The consolidated financial statements included in this Annual Report on Form 10-K present the Company's financial position, results of operations and cash flows for the periods presented in accordance with accounting principles generally accepted in the United States ("GAAP"). The preparation of financial statements in conformity with GAAP requires management to make estimates and assumptions that affect the reported amounts of assets and liabilities and disclosure of contingent assets and liabilities, if any, at the date of the financial statements, and the reported amounts of revenues and expenses during the reporting period. Actual results could differ from those estimates.The Company evaluates subsequent events through the date the financial statements are issued.

Principles of Consolidation

The consolidated financial statements include the accounts of Southwestern and its wholly-owned subsidiaries. All significant intercompany accounts and transactions have been eliminated. In 2010, the Company purchased the non-controlling interest in Overton Partners, L.P.

Revenue Recognition
Cash and Cash Equivalents

Cash and cash equivalents are defined by the Company as short-term, highly liquid investments that have an original maturity of three months or less and deposits in money market mutual funds that are readily convertible into cash. Management considers cash and cash equivalents to have minimal credit and market risk.

 

Certain of the Company's cash accounts are zero-balance controlled disbursement accounts that do not have the right of offset against the Company's other cash balances. The Company presents the outstanding checks written against these zero-balance accounts as a component of accounts payable in the accompanying consolidated balance sheets.
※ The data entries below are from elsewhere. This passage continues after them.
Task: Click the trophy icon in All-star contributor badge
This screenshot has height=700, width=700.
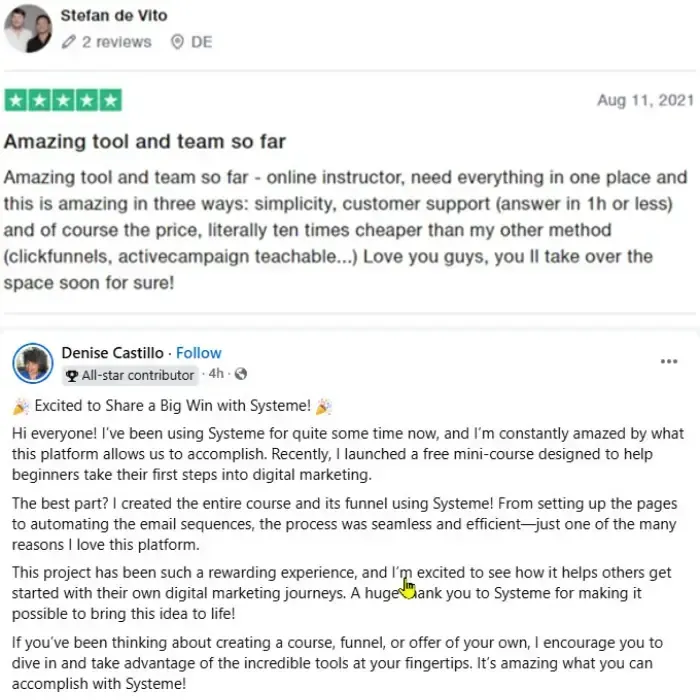Action: (71, 375)
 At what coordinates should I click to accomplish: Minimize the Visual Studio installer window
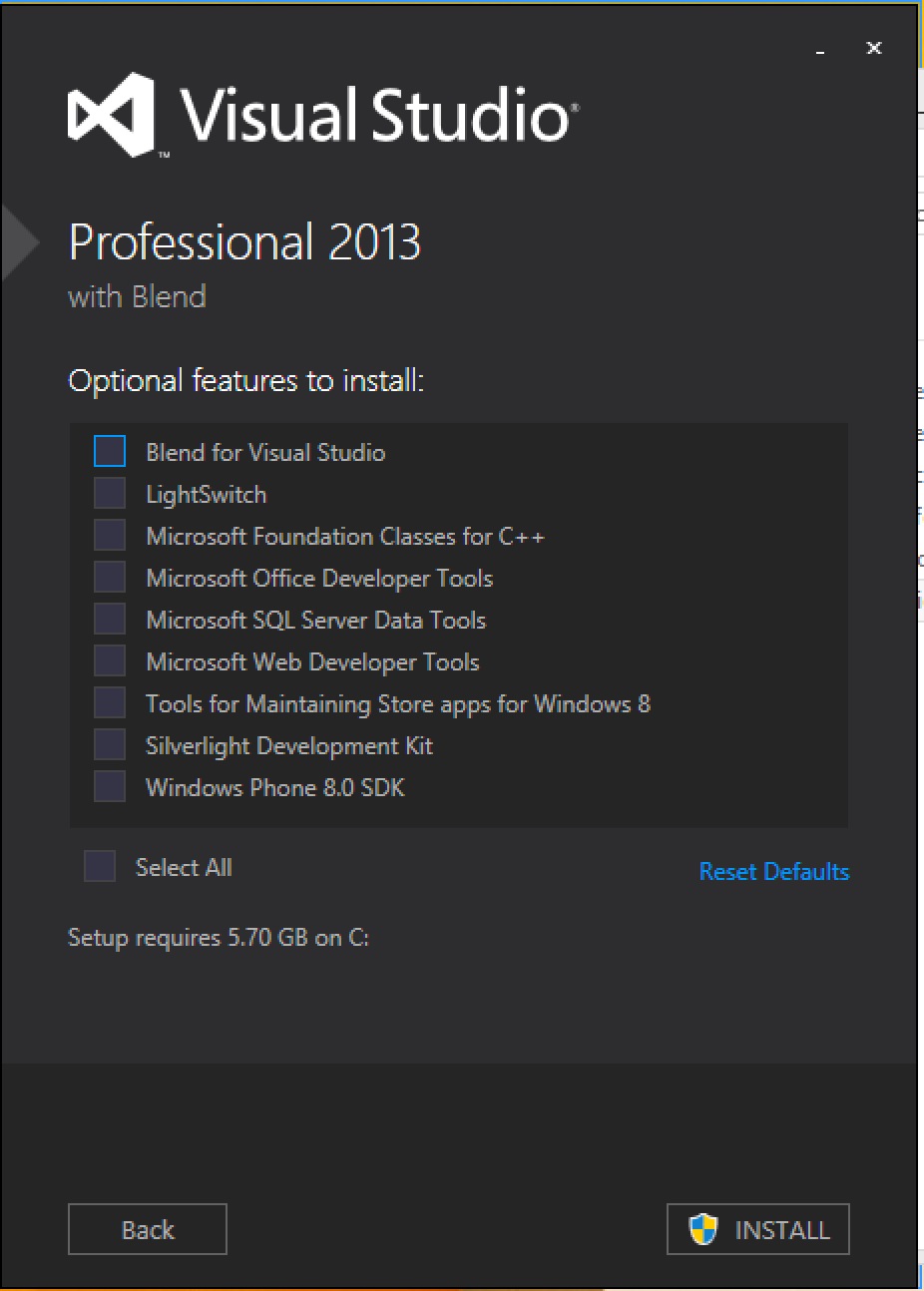pyautogui.click(x=821, y=50)
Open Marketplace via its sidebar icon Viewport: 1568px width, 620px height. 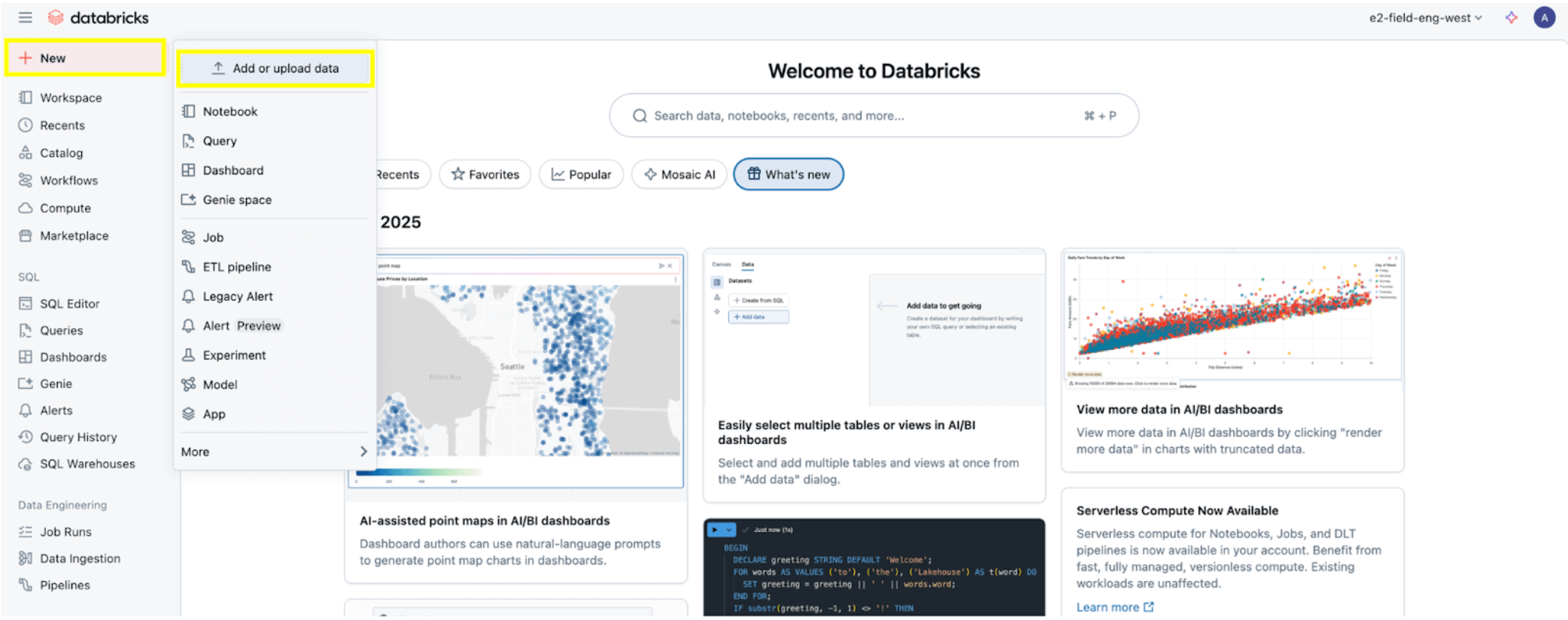(26, 236)
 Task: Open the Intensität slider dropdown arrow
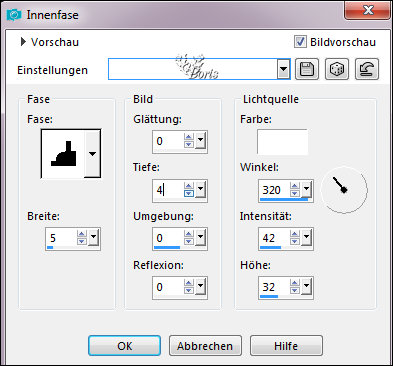tap(306, 237)
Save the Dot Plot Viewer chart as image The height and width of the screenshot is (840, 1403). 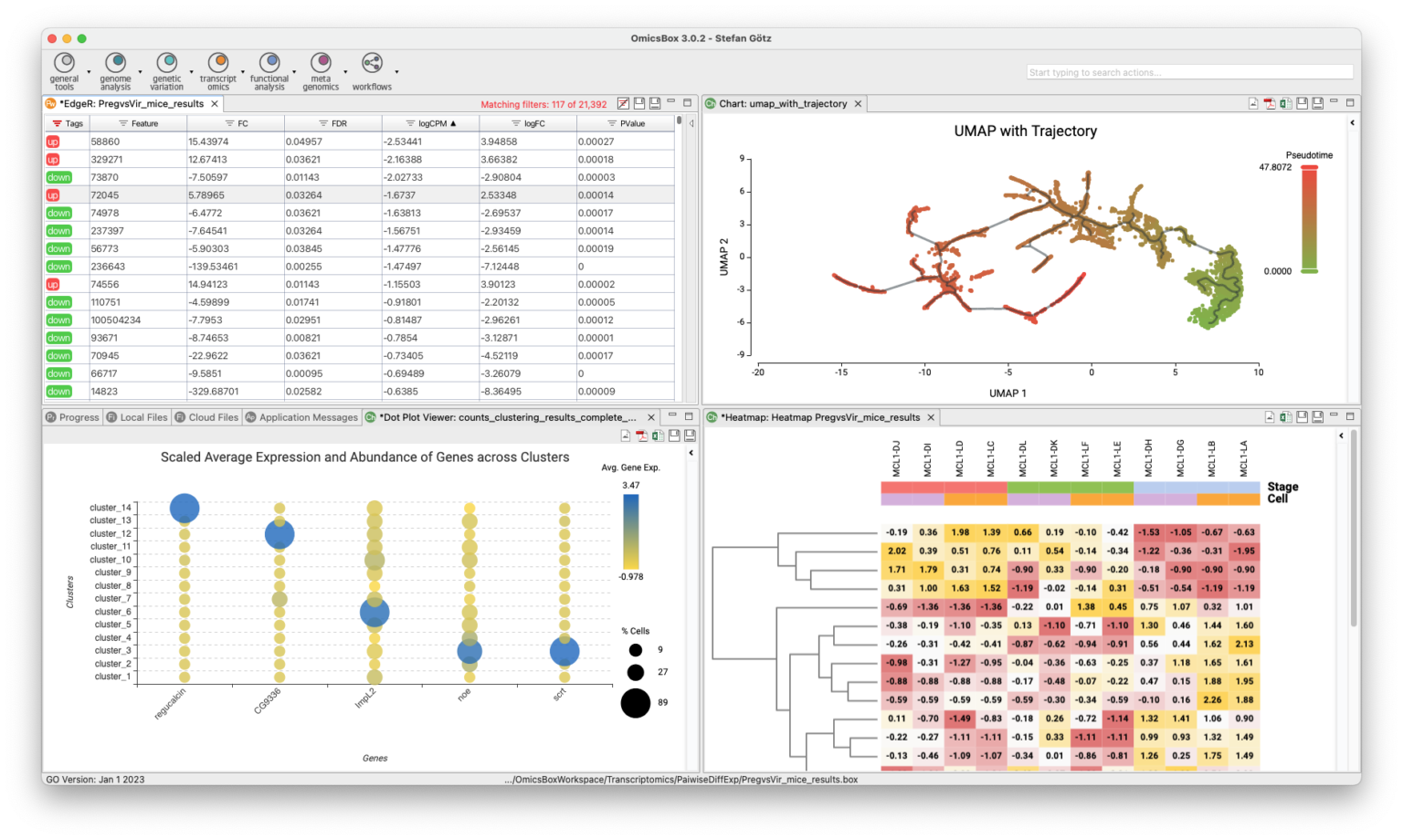pos(626,436)
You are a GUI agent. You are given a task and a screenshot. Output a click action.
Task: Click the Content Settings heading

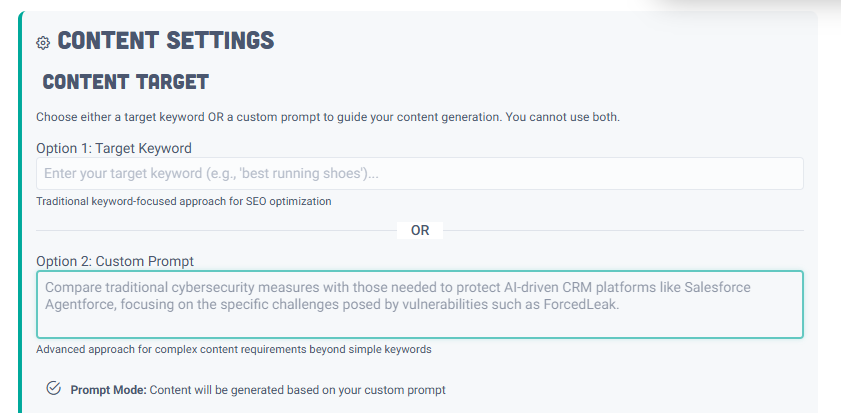[165, 41]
Outstanding checks included as a component of accounts payable totaled $47.7 million and $23.1 million at December 31, 2011 and 2010, respectively.

Inventory

Inventory recorded in current assets includes $7.8 million at December 31, 2011 and $10.0 million at December 31, 2010, for natural gas in underground storage owned by the Company's E&P segment, and $38.4 million at December 31, 2011 and $25.1 million at December 31, 2010 for tubulars and other equipment used in the E&P segment.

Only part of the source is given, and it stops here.